Outro dado apontado por Novato é a adesão ao tratamento médico. Segundo ele, dados da Organização Mundial de Saúde (OMS) apontam que cerca de 40% dos remédios prescritos no país não são tomados adequadamente. “Um dos empecilhos à adesão é o custo.” Jane Machado concorda. “Meus remédios são importantes, mas nem sempre tomo corretamente porque são muito caros. Já abandonei tratamentos algumas vezes. Os remédios doados pelo governo são os mais baratos da minha lista.”

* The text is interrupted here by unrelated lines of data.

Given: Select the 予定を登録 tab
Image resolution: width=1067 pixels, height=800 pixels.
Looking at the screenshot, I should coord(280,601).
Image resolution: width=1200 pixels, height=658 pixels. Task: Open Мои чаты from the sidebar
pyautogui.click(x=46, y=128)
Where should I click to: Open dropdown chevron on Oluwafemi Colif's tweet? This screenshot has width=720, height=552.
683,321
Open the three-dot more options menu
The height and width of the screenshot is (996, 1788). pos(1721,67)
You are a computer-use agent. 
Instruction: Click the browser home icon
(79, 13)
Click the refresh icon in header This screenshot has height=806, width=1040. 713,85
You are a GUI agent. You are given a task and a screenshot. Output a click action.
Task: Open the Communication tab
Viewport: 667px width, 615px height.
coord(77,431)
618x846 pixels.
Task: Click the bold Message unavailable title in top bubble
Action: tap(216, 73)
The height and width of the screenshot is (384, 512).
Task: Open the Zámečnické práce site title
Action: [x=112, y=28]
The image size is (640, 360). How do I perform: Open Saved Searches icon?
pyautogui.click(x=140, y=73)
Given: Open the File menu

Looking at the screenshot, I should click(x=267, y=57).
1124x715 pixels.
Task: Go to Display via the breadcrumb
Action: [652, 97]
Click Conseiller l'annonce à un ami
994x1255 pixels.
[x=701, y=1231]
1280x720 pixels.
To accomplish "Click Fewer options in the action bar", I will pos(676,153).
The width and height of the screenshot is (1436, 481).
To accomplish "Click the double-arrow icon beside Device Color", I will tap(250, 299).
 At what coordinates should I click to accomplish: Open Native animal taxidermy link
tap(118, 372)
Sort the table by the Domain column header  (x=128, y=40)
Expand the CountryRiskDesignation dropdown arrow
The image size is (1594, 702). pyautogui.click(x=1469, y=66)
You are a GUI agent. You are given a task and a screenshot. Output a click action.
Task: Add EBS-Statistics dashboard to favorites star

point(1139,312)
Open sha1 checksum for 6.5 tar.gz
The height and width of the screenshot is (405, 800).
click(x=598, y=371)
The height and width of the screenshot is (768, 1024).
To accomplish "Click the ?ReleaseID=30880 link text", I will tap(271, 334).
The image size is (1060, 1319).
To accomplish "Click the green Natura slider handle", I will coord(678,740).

Nelson Mussolini, presidente do Sindicato da Indústria de Produtos Farmacêuticos no Estado de São Paulo (Sindusfarma), diz que os custos da indústria aceleraram 15% e o reajuste concedido pode inibir a pesquisa e inovação em medicamentos. Ele explica que o Brasil tem uma das maiores cargas tributárias para os remédios acima de 30%. “A cada R$ 10 que o consumidor gasta em medicamentos, R$ 3,40 são impostos.” Mussolini também explica que as promoções no setor variam de 20% até 50%, daí a sensação do consumidor de que os remédios podem ter subido acima da inflação. Ele também alerta que existem três projetos no Congresso Nacional que tratam da redução da carga tributária para medicamentos.
Das 27 mil apresentações de medicamentos no país, cerca de 80% têm preços controlados pelo governo. Esses remédios não podem ultrapassar o valor máximo estipulado para a venda. Nelson Mussolini alerta que toda farmácia e drogaria tem à disposição do consumidor livro que traz os valores estabelecidos pela Câmara de Regulação do Mercado de Medicamentos (CMED). “O consumidor pode pedir o livro e verificar qual é o preço máximo do medicamento que quer comprar. A lista deve estar sempre ao alcance da população, que pode também solicitá-la no varejo”, reforça Mussolini.